Penjawab: Siti Nur Alisa, S.H.
(Lembaga Bantuan Hukum Makassar)
Terkait dengan pertanyaan saudara apibila terdapat situasi di mana efek samping produk terjadi secara massal atau menyebabkan dampak kesehatan yang serius bagi banyak konsumen penegakan hukum yang dapat dilakukan terhadap produsen atau pemasok produk tersebut dapat dilakukan melalui Peradilan Umum baik Perdata maupun Pidana. Juga dapat dilakukan upaya hukum diluar peradilan.
Hal ini sebagaimana diatur pada Pasal 45, 47 dan 48 Undang-Undang Nomor 8 Tahun 1999 Tentang Perlindungan Konsumen (UU Perlndungan Konsumen):
Pasal 45
(1) Setiap konsumen yang dirugikan dapat menggugat pelaku usaha melalui lembaga yang bertugas menyelesaikan sengketa antara konsumen dan pelaku usaha atau melalui peradilan yang berada di lingkungan peradilan umum.
(2) Penyelesaian sengketa konsumen dapat ditempuh melalui pengadilan atau di luar pengadilan berdasarkan pilihan sukarela para pihak yang bersengketa.
(3) Penyelesaian sengketa di luar pengadilan sebagaimana dimaksud pada ayat (2) tidak menghilangkan tanggung jawab pidana sebagaimana diatur dalam Undang-undang.

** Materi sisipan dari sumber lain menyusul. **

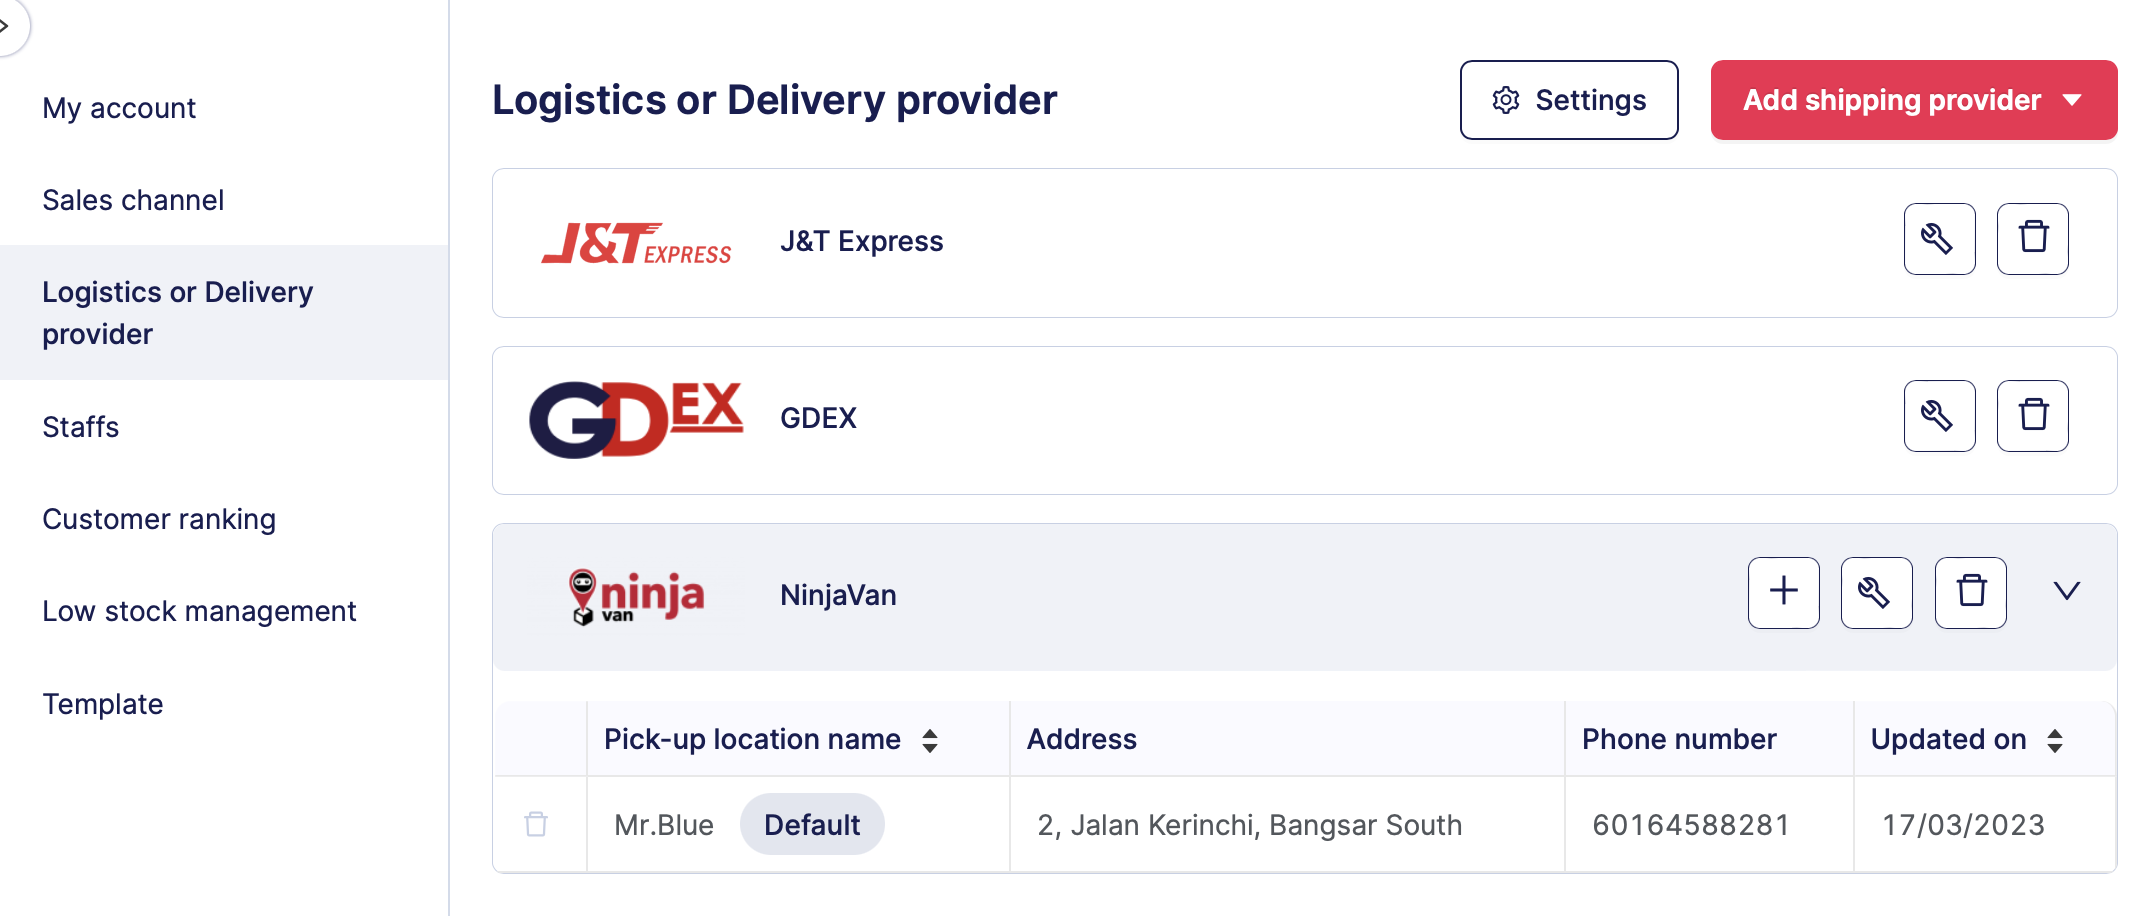Viewport: 2150px width, 916px height.
Task: Click the J&T Express wrench configure icon
Action: point(1939,239)
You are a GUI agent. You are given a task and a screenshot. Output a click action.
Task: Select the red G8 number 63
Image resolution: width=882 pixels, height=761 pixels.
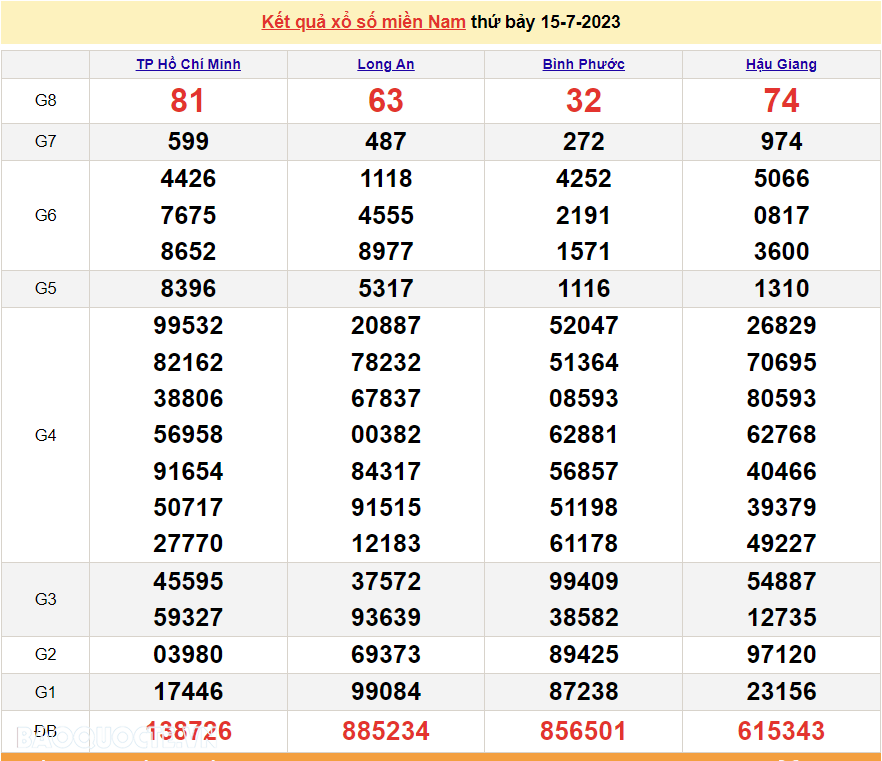point(386,101)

(4) Apabila telah dipilih upaya penyelesaian sengketa konsumen di luar pengadilan, gugatan melalui pengadilan hanya dapat ditempuh apabila upaya tersebut dinyatakan tidak berhasil oleh salah satu pihak atau oleh para pihak yang bersengketa.
Pasal 47
Penyelesaian sengketa konsumen di luar pengadilan diselenggarakan untuk mencapai kesepakatan mengenai bentuk dan besarnya ganti rugi dan/atau mengenai tindakan tertentu untuk menjamin tidak akan terjadi kembali atau tidak akan terulang kembali kerugian yang diderita oleh konsumen.
Pasal 48
Penyelesaian sengketa konsumen melalui pengadilan mengacu pada ketentuan tentang peradilan umum yang berlaku dengan memperhatikan ketentuan dalam Pasal 45.
Berdasarkan Pasal 45 UU Perlindungan Konsumen tersebut Penyelesaian sengketa konsumen diluar pengadilan dapat dilakukan dengan mengajukan gugatan ganti kerugian apabila konsumen mengalami kerugian akibat peggunaan barang yang diperdagangkan oleh suatu pelaku usaha. Adapun lembaga yang bertugas menyelesaikan sengketa antara konsumen dan pelaku usaha disebut BPSK sebagaimana diatur dalam Pasal 1 ayat (11) UU Perlindungan Konsumen yang mengatur bahwa “Badan Penyelesaian Sengketa Konsumen adalah badan yang bertugas menangani dan menyelesaikan sengketa antara pelaku usaha dan konsumen”.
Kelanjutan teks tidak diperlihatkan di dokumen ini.